Accounting Policies, Change in Accounting Estimates and Errors (Latest up to Aug 29,2020 and Simplest version)
Every Accounting Standard has significant place in modern day accounting as those give unprecedented glory to the already fast growing profession of the world. In this juncture, we have to understand latest and simplest version of IAS 8 and INDAS 8.
1.Following are the Accounting Standards related with “Accounting Policies, Change in Accounting Estimates and Errors “
A. IAS 8
B. INDAS 8
2.Differences between IAS 8 and INDAS 8
|INDAS 8||IAS 8|
|1. The words “Approval of the financial statements for issue have been used “in context of financial statements considered for the purpose of events after the reporting period.||1. The words “Authorization of the financial statements for issue have been used “in context of financial statements considered for the purpose of events after the reporting period.|
|2.Relevant terms are Statement of profit and loss and balance sheet
|2. Relevant terms are Statement of Comprehensive Income and Statement of Financial Position|
No Major differences between INDAS 8and IAS 8 except the above. Therefore, the following paragraphs relate to both INDAS 8 and IAS 8
The standards sets out:
-Changes in accounting policies
-Changes in accounting estimates
-The corrections of errors
The objective of this Standard is to prescribe the criteria for selecting and changing accounting policies, together with the accounting treatment and disclosure of changes in accounting policies, changes in accounting estimates and corrections of errors.
5. Accounting Policies
A. Definition of Accounting Policies
Accounting policies are the specific principles, bases, conventions, rules and practices applied by an entity in preparing and presenting financial statements.
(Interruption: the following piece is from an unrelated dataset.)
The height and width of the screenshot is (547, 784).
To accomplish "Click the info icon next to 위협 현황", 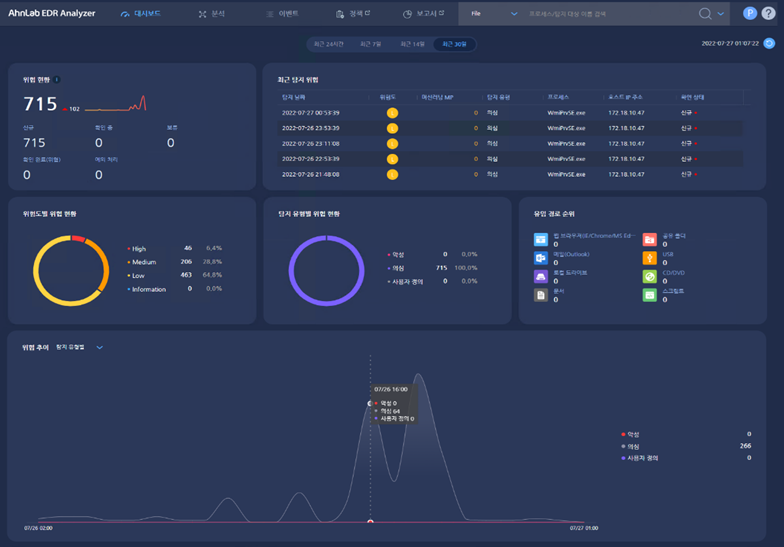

B. Selection and Application of accounting Policies.
Following are the important points in this connection.
i. The entity should determine the accounting policy by considering the relevant INDAS specifically applies to the transaction
ii. In the absence of an Ind AS that specifically applies to a transaction, other event or condition, management shall use its judgement in developing and applying an accounting policy that results in information that is relevant and reliable.
iii. In making that judgement ,the management should refer the following sources in the descending order :
a. INDASs dealing with similar and related issues
b. The Framework
C. The Accounting Standards demand Consistency of Accounting Policies for Similar Transactions and from period to period.
D. Changes in accounting policies
An entity shall change an accounting policy only if the change:
(a) is required by an Ind AS; or
(b) results in the financial statements providing reliable and more relevant information about the effects of transactions, other events or conditions on the entity’s financial position, financial performance or cash flows.
E. First time adoption of an Accounting policy is not a change in Accounting Policy
F. Applying changes in accounting policies
(i). An entity shall account for a change in accounting policy resulting from the initial application of an Ind AS in accordance with the specific transitional provisions, if any, in that Ind AS; and
(ii) when an entity changes an accounting policy upon initial application of an Ind AS that does not include specific transitional provisions applying to that change, or changes an accounting policy voluntarily, it shall apply the change retrospectively.
G. Retrospective Application
when a change in accounting policy is applied retrospectively ,the entity shall adjust the opening balance of each affected component of equity for the earliest prior period presented and the other comparative amounts disclosed for each prior period presented as if the new accounting policy had always been applied.
H.When it is impracticable to apply retrospective application, the entity shall adjust the comparative information to apply the new accounting policy prospectively from the earliest date practicable .
6. Changes in accounting estimates
As a result of the uncertainties inherent in business activities, many items in financial statements cannot be measured with precision but can only be estimated. Estimation involves judgements based on the latest available, reliable information. For example, estimates may be required of:
(a) bad debts;
b) inventory obsolescence;
(c) the fair value of financial assets or financial liabilities;
(d) the useful lives of, or expected pattern of consumption of the future economic benefits embodied in, depreciable assets; and
(e) warranty obligations.
7. Accounting treatment of Changes in accounting estimates
The effect of change in accounting estimate is recognized prospectively in profit or loss (By including in the current period and future period profit or loss)
Errors can arise in respect of the recognition, measurement, presentation or disclosure of elements of financial statements.
9. Accounting treatment of errors
An entity shall correct material prior period errors retrospectively in the first set of financial statements approved for issue after their discovery by:
(a) restating the comparative amounts for the prior period(s) presented in which the error occurred; or
(b) if the error occurred before the earliest prior period presented, restating the opening balances of assets, liabilities and equity for the earliest prior period presented.
When it is impracticable to determine the cumulative effect, at the beginning of the current period, of an error on all prior periods, the entity shall restate the comparative information to correct the error prospectively from the earliest date practicable.